--- begin Exercise data ---

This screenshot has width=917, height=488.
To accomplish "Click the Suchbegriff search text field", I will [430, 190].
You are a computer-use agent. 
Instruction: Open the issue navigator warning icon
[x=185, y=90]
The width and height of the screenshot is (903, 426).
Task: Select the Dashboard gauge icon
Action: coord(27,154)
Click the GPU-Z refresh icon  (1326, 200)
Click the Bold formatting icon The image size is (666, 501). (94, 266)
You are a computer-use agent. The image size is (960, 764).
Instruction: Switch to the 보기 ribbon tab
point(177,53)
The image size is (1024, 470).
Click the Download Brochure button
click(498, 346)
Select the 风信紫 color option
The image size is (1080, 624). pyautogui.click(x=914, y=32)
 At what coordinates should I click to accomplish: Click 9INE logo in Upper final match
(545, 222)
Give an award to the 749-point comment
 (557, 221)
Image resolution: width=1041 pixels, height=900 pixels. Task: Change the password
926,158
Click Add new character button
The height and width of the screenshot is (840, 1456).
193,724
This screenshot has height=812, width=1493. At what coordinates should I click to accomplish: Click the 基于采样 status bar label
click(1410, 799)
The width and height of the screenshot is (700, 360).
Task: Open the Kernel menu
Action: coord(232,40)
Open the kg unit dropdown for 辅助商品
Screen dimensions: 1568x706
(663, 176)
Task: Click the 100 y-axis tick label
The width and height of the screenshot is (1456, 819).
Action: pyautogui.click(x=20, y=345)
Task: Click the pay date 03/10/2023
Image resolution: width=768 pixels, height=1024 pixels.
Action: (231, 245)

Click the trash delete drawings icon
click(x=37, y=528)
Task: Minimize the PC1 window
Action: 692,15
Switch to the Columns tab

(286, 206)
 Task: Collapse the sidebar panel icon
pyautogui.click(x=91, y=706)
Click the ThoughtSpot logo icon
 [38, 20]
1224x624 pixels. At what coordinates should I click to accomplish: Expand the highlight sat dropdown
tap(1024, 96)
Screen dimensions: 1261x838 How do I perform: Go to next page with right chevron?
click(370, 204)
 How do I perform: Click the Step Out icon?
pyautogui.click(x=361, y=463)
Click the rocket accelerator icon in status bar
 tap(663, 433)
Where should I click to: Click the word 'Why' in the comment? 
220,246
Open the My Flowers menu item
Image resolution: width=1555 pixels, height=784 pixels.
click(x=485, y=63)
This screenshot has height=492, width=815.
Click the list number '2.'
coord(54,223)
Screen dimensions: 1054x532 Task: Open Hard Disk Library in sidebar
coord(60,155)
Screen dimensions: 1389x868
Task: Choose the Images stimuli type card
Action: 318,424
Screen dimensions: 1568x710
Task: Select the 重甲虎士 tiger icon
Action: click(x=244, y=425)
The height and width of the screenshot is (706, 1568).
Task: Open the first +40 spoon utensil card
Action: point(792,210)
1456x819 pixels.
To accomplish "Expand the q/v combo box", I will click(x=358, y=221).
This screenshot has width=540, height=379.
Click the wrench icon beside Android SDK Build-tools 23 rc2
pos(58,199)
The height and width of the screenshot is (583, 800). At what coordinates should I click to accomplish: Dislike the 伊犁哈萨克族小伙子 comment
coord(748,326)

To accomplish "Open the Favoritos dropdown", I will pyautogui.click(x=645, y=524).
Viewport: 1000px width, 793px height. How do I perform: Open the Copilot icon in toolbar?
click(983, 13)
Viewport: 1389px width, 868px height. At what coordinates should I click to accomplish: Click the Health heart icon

--- end Exercise data ---

What is required = Retype the rows from the line containing "At what coordinates should I click to accomplish: Click 9INE" through the line containing "coord(54,223)", with both of those lines included.

Response for this exercise =
 At what coordinates should I click to accomplish: Click 9INE logo in Upper final match
(545, 222)
Give an award to the 749-point comment
 (557, 221)
Image resolution: width=1041 pixels, height=900 pixels. Task: Change the password
926,158
Click Add new character button
The height and width of the screenshot is (840, 1456).
193,724
This screenshot has height=812, width=1493. At what coordinates should I click to accomplish: Click the 基于采样 status bar label
click(1410, 799)
The width and height of the screenshot is (700, 360).
Task: Open the Kernel menu
Action: coord(232,40)
Open the kg unit dropdown for 辅助商品
Screen dimensions: 1568x706
(663, 176)
Task: Click the 100 y-axis tick label
The width and height of the screenshot is (1456, 819).
Action: pyautogui.click(x=20, y=345)
Task: Click the pay date 03/10/2023
Image resolution: width=768 pixels, height=1024 pixels.
Action: (231, 245)

Click the trash delete drawings icon
click(x=37, y=528)
Task: Minimize the PC1 window
Action: 692,15
Switch to the Columns tab

(286, 206)
 Task: Collapse the sidebar panel icon
pyautogui.click(x=91, y=706)
Click the ThoughtSpot logo icon
 [38, 20]
1224x624 pixels. At what coordinates should I click to accomplish: Expand the highlight sat dropdown
tap(1024, 96)
Screen dimensions: 1261x838 How do I perform: Go to next page with right chevron?
click(370, 204)
 How do I perform: Click the Step Out icon?
pyautogui.click(x=361, y=463)
Click the rocket accelerator icon in status bar
 tap(663, 433)
Where should I click to: Click the word 'Why' in the comment? 
220,246
Open the My Flowers menu item
Image resolution: width=1555 pixels, height=784 pixels.
click(x=485, y=63)
This screenshot has height=492, width=815.
Click the list number '2.'
coord(54,223)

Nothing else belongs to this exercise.